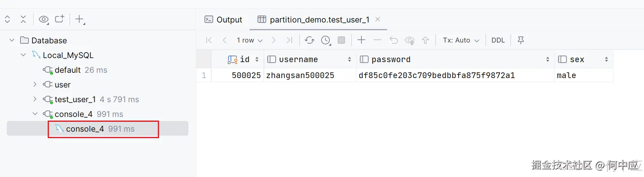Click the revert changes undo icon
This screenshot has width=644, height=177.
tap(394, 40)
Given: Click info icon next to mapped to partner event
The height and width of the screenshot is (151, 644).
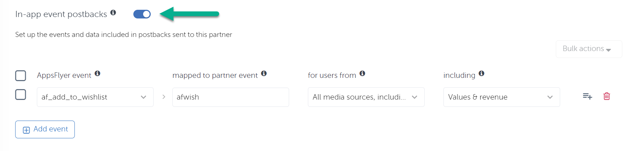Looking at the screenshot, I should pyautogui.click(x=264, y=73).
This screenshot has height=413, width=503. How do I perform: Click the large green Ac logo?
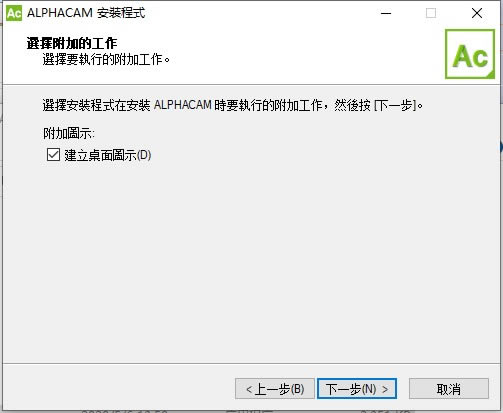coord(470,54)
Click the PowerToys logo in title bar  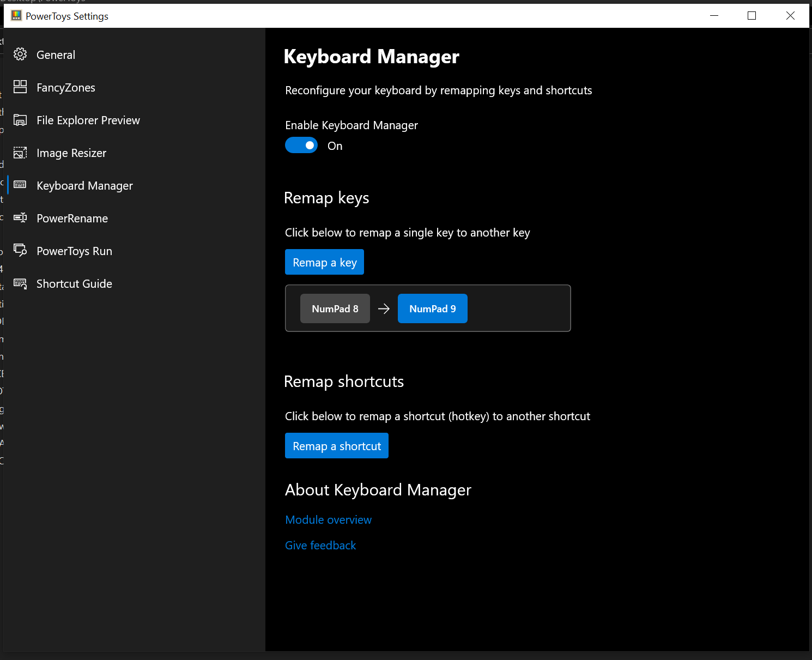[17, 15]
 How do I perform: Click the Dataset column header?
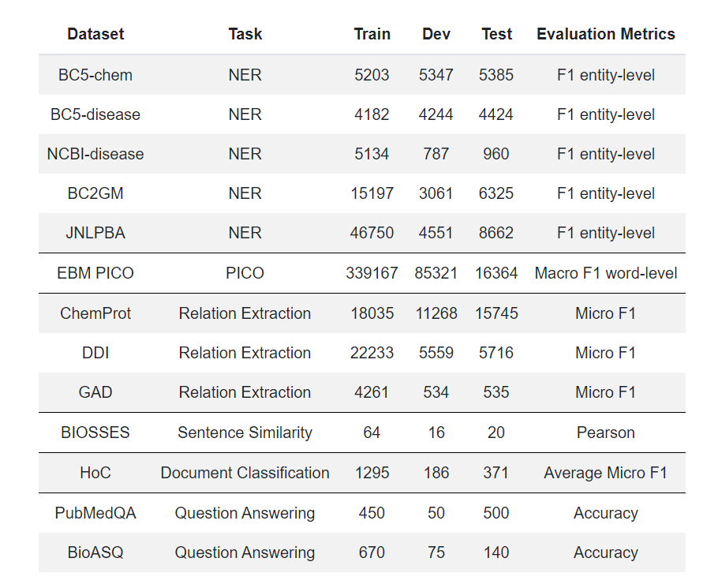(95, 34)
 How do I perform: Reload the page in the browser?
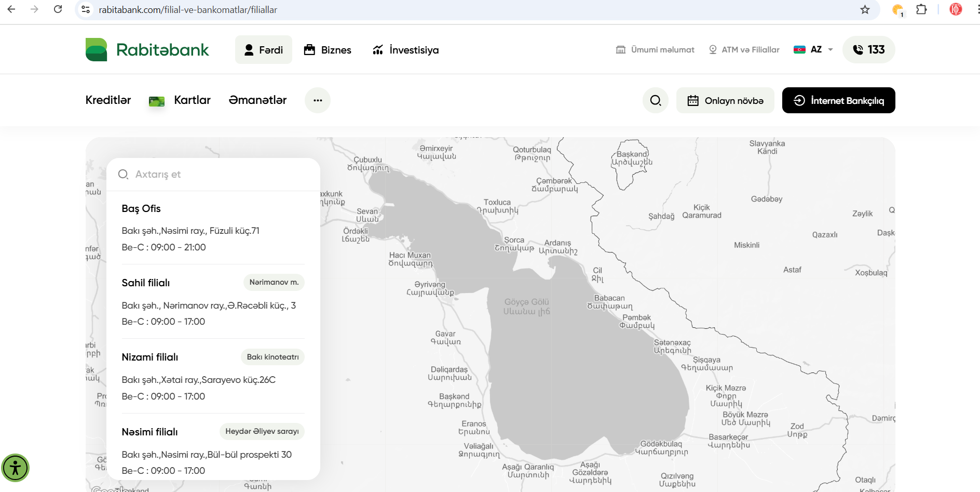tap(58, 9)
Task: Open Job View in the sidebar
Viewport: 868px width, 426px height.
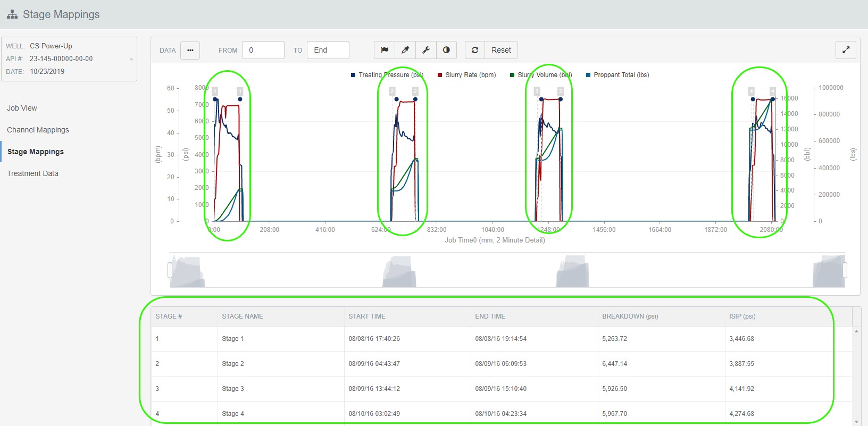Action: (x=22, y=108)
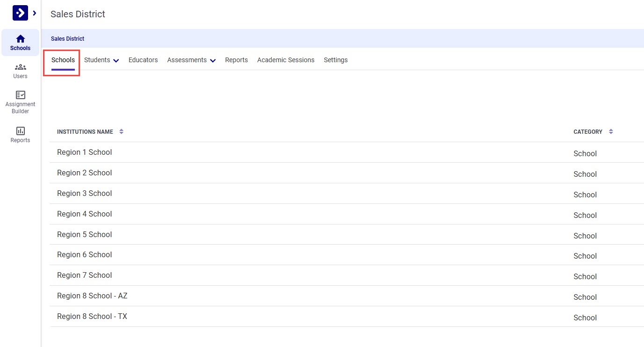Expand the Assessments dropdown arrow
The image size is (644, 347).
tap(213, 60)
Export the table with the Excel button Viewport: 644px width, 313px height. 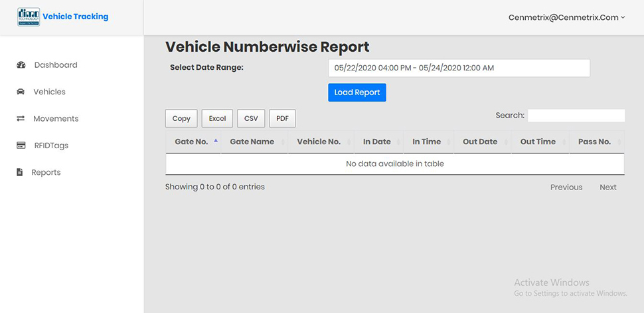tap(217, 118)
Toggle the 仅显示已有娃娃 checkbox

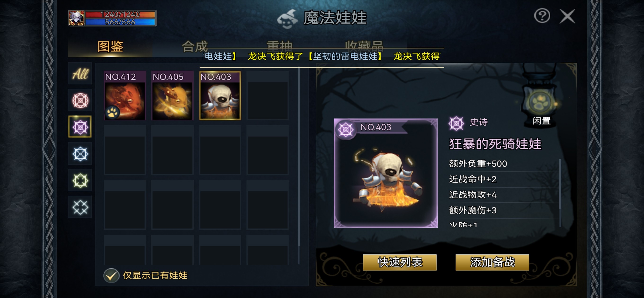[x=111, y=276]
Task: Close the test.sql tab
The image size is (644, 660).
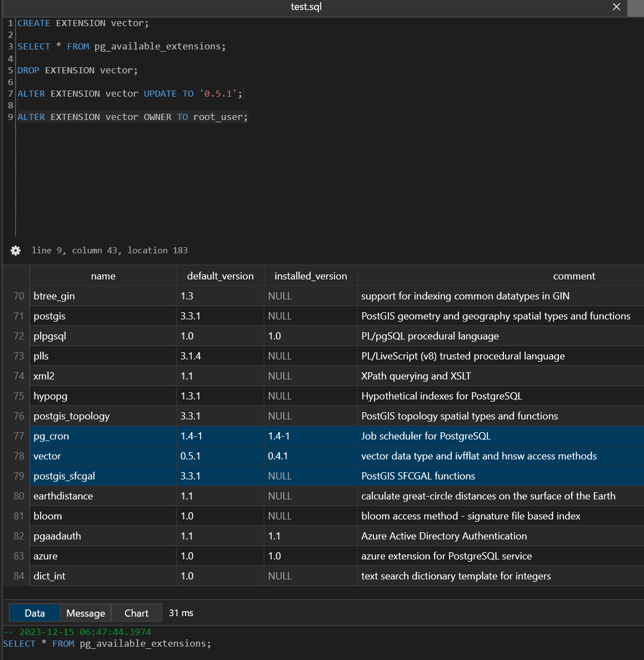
▬▬▬
**Work instruction:** Only the lines that contain the word "Task" should be copied from the material.

**Exercise result:**
Task: Open Job View in the sidebar
Task: Close the test.sql tab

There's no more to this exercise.